Par exemple dans l'air, à la surface la pression partielle de l'oxygène est de 0,2bar puisque la pression totale est de 1 bar et l'air contient environ 20% d'oxygène (20% x 1). On voit alors qu'à 30m la pression partielle d'oxygène sera de 0,8bar puisque la pression absolue augmente de 1 bar tous les 10m d'eau (20% x 4) La pression partielle d'O 2 sera donc plus élevée en profondeur que en surface. Une impression de bien être apparaîtra donc. On aura donc pas envie de respirer mais pendant la remonté cette pression diminuera. Et arrivé dans la zone des 10m (là où la pression est multiplié par 2), la pression partielle d'O 2 peut alors atteindre un seuil minimum critique et une syncope peut se produire.
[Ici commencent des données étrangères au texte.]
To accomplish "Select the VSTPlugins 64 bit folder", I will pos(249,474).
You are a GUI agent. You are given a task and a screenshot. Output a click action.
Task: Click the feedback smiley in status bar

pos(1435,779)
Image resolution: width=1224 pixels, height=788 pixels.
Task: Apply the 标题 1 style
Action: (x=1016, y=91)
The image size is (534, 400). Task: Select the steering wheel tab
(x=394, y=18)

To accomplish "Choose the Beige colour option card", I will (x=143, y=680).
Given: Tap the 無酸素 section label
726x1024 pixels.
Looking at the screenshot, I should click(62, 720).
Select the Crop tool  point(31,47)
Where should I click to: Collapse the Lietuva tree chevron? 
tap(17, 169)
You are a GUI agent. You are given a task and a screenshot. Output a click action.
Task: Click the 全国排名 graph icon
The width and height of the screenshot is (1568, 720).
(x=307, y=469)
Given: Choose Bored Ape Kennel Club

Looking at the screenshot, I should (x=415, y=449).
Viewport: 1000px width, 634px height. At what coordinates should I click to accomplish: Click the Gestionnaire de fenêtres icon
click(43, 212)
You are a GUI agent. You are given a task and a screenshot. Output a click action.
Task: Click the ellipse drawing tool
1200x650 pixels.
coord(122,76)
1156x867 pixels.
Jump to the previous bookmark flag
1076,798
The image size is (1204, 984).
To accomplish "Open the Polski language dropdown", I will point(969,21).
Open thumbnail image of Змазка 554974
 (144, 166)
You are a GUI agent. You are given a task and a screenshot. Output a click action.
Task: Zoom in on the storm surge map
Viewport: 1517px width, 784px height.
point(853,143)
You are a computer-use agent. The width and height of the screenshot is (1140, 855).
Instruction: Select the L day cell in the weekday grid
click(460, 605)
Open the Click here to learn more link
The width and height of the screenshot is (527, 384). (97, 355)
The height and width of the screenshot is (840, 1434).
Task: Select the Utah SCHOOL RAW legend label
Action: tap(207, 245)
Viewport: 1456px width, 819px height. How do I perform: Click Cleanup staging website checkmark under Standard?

C'est le rendez-vous syncopal des 7m. C'est pour cela que la plupart des syncopes en apnée profonde ont lieu à la fin lors de la remontée dans les derniers mètres et non en profondeur.


c) La mise en « veille » de l'organisme :

La durée est le phénomène avec la profondeur important en apnée. Au cours du temps passé en apnée le corps subit des « modifications ».

On ne le pense pas mais ce n'est pas l'oxygène qui est le principal responsable de la rupture de l'apnée mais le taux de CO 2 élevée.

L'organisme pour éviter de produire du CO 2 et consommer de l'oxygène se mets donc en « veille ».

- La bradycardie :

Ce phénomène correspond à un ralentissement cardiaque. Cela à pour effet de diminuer la consommation d'énergie par les organes. Cette bradycardie est de l'ordre de 20 à 30% et est favorisé par l'immersion de la face. Mais ce n'est pas parce que la bradycardie est forte que l'on fera des records en apnée.

- La vasodilatation et la vasoconstriction :

Des études ont montré qu'il existait une redistribution du sang dans l'organisme. En effet les organes dits nobles (cur et cerveau) sont plus vascularisés durant l'apnée. Au contraire les muscles quant à eux subissent une contraction de leurs vaisseaux sanguins. Il semblerait alors qu'ils travailleraient grâce à la fermentation et non pas grâce à la combustion de l'oxygène. Cela provoque alors une production d'acide lactique que l'on ressent en fin d'apnée dynamique avec la sensation des jambes lourdes.

d) La syncope  :

Chaque année de nombreux apnéistes sont victimes de cet accident et y laissent parfois leurs vies. Cet accident arrive lorsque l'apnée est trop longue et que le taux d'O 2 dans le sang est trop bas. Le corps s'arrête donc de fonctionner pour économiser l'O 2 restant. Si une personne n'est pas là pour sortir le syncopé de l'eau, c'est la noyade car a un à un moment le cycle ventilatoire va reprendre (phénomène d'échappement).

Conclusion

Ainsi l'homme subit lorsqu'il est en apnée immergée de nombreuses contraintes. L'homme peut être comparé aux mammifères marins mais fait pâle figure au niveau de ses adaptations et donc de ses performances dans ce milieu. Seul un entraînement poussé permet à l'apnéïste confirmé de se rapprocher un peu plus du modèle physiologique parfait qu'est celui des mammifères marins.